Planta
presente no Brasil é capaz de colonizar áreas desmatadas.
Pesquisadores da University of Texas em Austin, nos
EUA, em colaboração com colegas da USP, constatam que Miconia affinis mantém
alta diversidade e fluxo genético entre fragmentos florestais. Foto: Flor
de Miconia affinis/Antonio R. Castilla.
Pesquisadores observam que espécie de planta é
capaz de manter alta diversidade genética, independentemente da quantidade de
floresta que a circunda.
Por Elton Alisson, da Agência FAPESP –
As espécies de árvores nativas pioneiras – que têm
capacidade de colonizar ambientes degradados em razão de sua alta capacidade
reprodutiva e crescimento rápido, entre outras características – têm sido
priorizadas em programas de restauração de florestas tropicais desmatadas.

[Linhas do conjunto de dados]
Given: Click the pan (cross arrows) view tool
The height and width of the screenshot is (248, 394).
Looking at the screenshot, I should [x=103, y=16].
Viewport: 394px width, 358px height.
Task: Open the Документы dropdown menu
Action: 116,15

**Enunciado 1**
Reproduza o texto sobre a Miconia affinis, começando pelas palavras "Pesquisadores da University" e parando depois de "florestas tropicais desmatadas.".
**Enunciado 2**
Quais instituições são citadas no texto sobre a Miconia affinis?
**Enunciado 3**
Continue o texto sobre a Miconia affinis a partir do ponto em que ele termina.

**Espaço de resposta 1**
Pesquisadores da University of Texas em Austin, nos
EUA, em colaboração com colegas da USP, constatam que Miconia affinis mantém
alta diversidade e fluxo genético entre fragmentos florestais. Foto: Flor
de Miconia affinis/Antonio R. Castilla.
Pesquisadores observam que espécie de planta é
capaz de manter alta diversidade genética, independentemente da quantidade de
floresta que a circunda.
Por Elton Alisson, da Agência FAPESP –
As espécies de árvores nativas pioneiras – que têm
capacidade de colonizar ambientes degradados em razão de sua alta capacidade
reprodutiva e crescimento rápido, entre outras características – têm sido
priorizadas em programas de restauração de florestas tropicais desmatadas.

**Espaço de resposta 2**
- University of Texas em Austin
- USP
- Agência FAPESP

**Espaço de resposta 3**
Isso porque essas árvores facilitam a transição da
terra desmatada para a floresta em recomposição ao estabilizar o terreno e
melhorar a conectividade entre os fragmentos florestais restantes, além de
aumentar a permeabilidade do solo e contribuir para iniciar a montagem de redes
de polinizadores e dispersores de sementes de plantas, apontam especialistas na
área.
Apesar da importância ecológica dessas espécies
pioneiras pouco se sabe, por exemplo, sobre como elas mantêm a diversidade
genética nas populações naturais e o fluxo genético entre fragmentos florestais
distantes uns dos outros, por exemplo, pondera Rodolfo Jaffé, pesquisador do
Instituto Tecnológico Vale (ITV).
“Ter conhecimento da genética dessas espécies é
fundamental para conseguir uma restauração mais eficiente ou a recuperação de
funções ecossistêmicas-chave em curto ou médio prazo”, disse Jaffé à Agência
FAPESP.
“É claro que esses ecossistemas recuperados por
meio das espécies de árvores nativas pioneiras nunca serão iguais aos originais.
Mas a ideia é chegar o mais próximo possível”, afirmou Jaffé, que realizou
pós-doutorado no Instituto de Biociências da Universidade de São Paulo (IB-USP)
com Bolsa da FAPESP.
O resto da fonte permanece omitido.